If you are just untarring and starting the ES binary, it'll use the
defaults, which is multicast and default cluster name.
So it'll do a search for any other nodes and if they have the same cluster
name and can reach each other on the network, they will try to form a
cluster, that is what you are seeing.

On 17 January 2015 at 09:15, Albion Baucom <[email protected]> wrote:

> No configuration management in place. I manually untarred the files. So
> all configuration information should be contained in the application
> directory?
>
> Here is what I see which is, even after a reboot, a Nightwatch named
> Elasticsearch instance looking for the phantom "Plantman" master, even
> though this node is configured to be a master only:
>
> [root@es-master elasticsearch-1.4.2]#
> [2015-01-16 11:57:43,500][INFO ][node                     ] [*Nightwatch*]
> version[1.4.2], pid[24139], build[927caff/2014-12-16T14:11:12Z]
> [2015-01-16 11:57:43,501][INFO ][node                     ] [Nightwatch]
> initializing ...
> [2015-01-16 11:57:43,505][INFO ][plugins                  ] [Nightwatch]
> loaded [], sites []
> [2015-01-16 11:57:46,701][INFO ][node                     ] [Nightwatch]
> initialized
> [2015-01-16 11:57:46,701][INFO ][node                     ] [Nightwatch]
> starting ...

--- DATA SECTION ---
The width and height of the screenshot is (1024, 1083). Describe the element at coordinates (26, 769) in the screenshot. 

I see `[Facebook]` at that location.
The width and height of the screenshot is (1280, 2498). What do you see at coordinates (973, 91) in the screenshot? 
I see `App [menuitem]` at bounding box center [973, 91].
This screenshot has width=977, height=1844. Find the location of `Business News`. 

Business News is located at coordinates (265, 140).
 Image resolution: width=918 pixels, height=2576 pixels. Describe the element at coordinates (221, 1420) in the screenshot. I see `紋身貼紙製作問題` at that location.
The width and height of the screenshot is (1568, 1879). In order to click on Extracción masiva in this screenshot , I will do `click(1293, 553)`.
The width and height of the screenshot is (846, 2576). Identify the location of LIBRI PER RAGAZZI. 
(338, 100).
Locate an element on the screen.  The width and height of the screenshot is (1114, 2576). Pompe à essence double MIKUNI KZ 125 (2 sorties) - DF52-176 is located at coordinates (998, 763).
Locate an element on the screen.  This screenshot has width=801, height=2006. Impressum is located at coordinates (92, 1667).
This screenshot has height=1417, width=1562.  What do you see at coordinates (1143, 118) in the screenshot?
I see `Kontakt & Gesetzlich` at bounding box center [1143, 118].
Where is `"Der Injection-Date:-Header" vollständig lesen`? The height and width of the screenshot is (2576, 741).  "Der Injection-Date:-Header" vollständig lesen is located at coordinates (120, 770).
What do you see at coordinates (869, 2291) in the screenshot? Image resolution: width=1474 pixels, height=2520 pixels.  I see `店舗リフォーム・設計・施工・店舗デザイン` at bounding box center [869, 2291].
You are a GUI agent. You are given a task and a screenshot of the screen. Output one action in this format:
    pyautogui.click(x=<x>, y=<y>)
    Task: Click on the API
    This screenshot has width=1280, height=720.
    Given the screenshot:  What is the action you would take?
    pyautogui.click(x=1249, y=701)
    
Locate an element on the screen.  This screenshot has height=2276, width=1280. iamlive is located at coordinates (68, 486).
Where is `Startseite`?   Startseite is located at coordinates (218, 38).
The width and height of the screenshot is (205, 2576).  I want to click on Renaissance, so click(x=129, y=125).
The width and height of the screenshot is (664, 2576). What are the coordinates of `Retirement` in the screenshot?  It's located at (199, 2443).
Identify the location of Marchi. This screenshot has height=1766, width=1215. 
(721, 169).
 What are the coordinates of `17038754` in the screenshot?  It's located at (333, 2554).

--- ACTIVITY ---
Retype the stretch of the Elasticsearch message from "So it'll do" through "you are seeing." without any changes. The entries are separate material with no connection to the Elasticsearch message.

--- ANSWER BELOW ---
So it'll do a search for any other nodes and if they have the same cluster
name and can reach each other on the network, they will try to form a
cluster, that is what you are seeing.